Na mesma hora, Zayn sentiu o rosto arder. Abraçou a pasta e desatou a correr, sob as risadas dos outros meninos, que continuavam a apontar para ele e a gritar:

- Lá vai a bichona!

- Pega, pega o veadinho!

- Ai, ai, boneca...

Zayn correu tanto que nem percebeu que disparava a caminho de casa. Somente quando viu o portão de ferro do seu jardim foi que se deu conta de que havia chegado. Apoiou a mão no portão, tentando respirar e lutando para não chorar. Por que não o deixavam em paz? Por que viviam acusando-o de algo que não era?

- Veio a pé, Zayn? - Era a voz de Doniya que vinha chegando da faculdade. - O que houve? Você está pálido.

Doniya era a irmã querida, a única que parecia realmente se importar com ele. Cinco anos mais velha, ingressara na faculdade de letras e era muito bela. Zayn correu para seus braços e desatou a chorar. Era sempre assim: os meninos da rua ou da escola implicavam com ele, e era Doniya quem sempre o defendia e consolava.

- O que lhe fizeram? - prosseguiu ela, com ar bondoso. - Foram os garotos de novo Debocharam de você?

- Ah, Doniya , não sei porquê fazem isso comigo. Não sou nada disso que eles dizem que sou!

- Sei que não, querido. E você não deveria se importar.

- Mas eu me importo. Sabe o que papai vai dizer.

- Ele não vai dizer nada. Você não precisa contar.

- Mas ele tem um jeito de adivinhar as coisas...

Era verdade. O pai de Zayn era inspetor na escola em que ele estudava, trabalhando em dois turnos para sustentar a família. Era honesto e correto, gozando de prestígio com o diretor. Não havia nada que acontecesse na escola que ele não descobrisse.

- Você acha que alguém viu e vai contar a ele? - perguntou Doniya .

- Não sei...

- Mas o que lhe fizeram desta vez? Bateram em você? Xingaram?

- Eu estava no ponto, esperando a condução.
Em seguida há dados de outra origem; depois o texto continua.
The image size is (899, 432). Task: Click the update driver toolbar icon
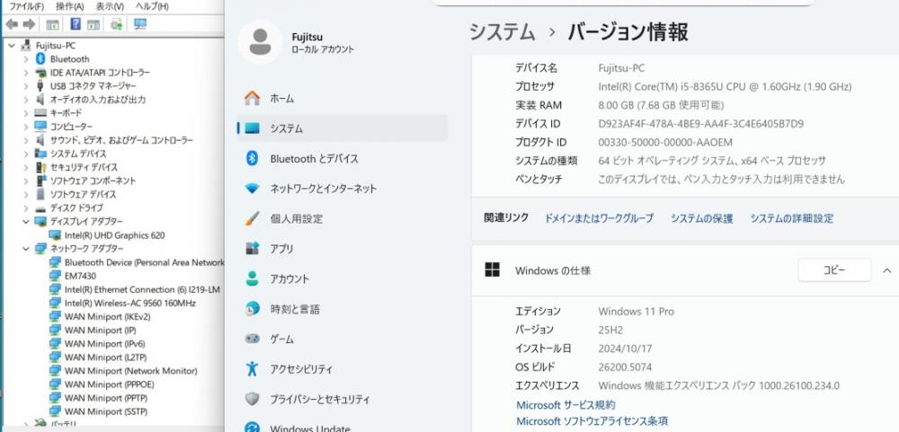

Os meninos passaram e me chamaram de bichinha, de veado... Só porque não tenho namorada...

Zayn fez um beicinho trêmulo e agarrou-se a Doniya , que acariciou e beijou seus cabelos.

- Vamos entrar. Se papai chegar e brigar com você, direi que não foi culpa sua. E não foi mesmo. Que culpa tem se os garotos implicam com você?

- Você sabe que papai vive me cobrando coisas. Só porque não quis ir ao tal bordel, não quer dizer que não sou homem.

- É claro que não! Papai é um tolo. Pensa que sair por aí deitando com qualquer vagabunda é sinal de masculinidade. Mas você não precisa ir, se não quiser. Não tem de provar nada a ninguém. Nem a ele. No dia em que conhecer uma garota legal, vai ver como as coisas mudam.

Zayn silenciou-se. Achava muito difícil conhecer uma garota legal. Quer dizer, conhecer, conhecia muitas garotas legais, mas nenhuma que o fizesse mudar. Mudar em quê ? Ele era homem, disso não tinha dúvida... Mas, então, por quê não se interessava pelas meninas? Doniya dizia-lhe que ele era muito novo e ainda não conhecera a garota certa. Mas como seria a garota certa? Loura? Morena? Alta? Baixa? Gorda? Magra? Ele não sabia. Só o que sabia era que algo dentro dele lhe dizia que jamais encontraria a garota certa, o que lhe causava imenso desgosto, um quase desespero. O que o pai faria se ele não namorasse ninguém?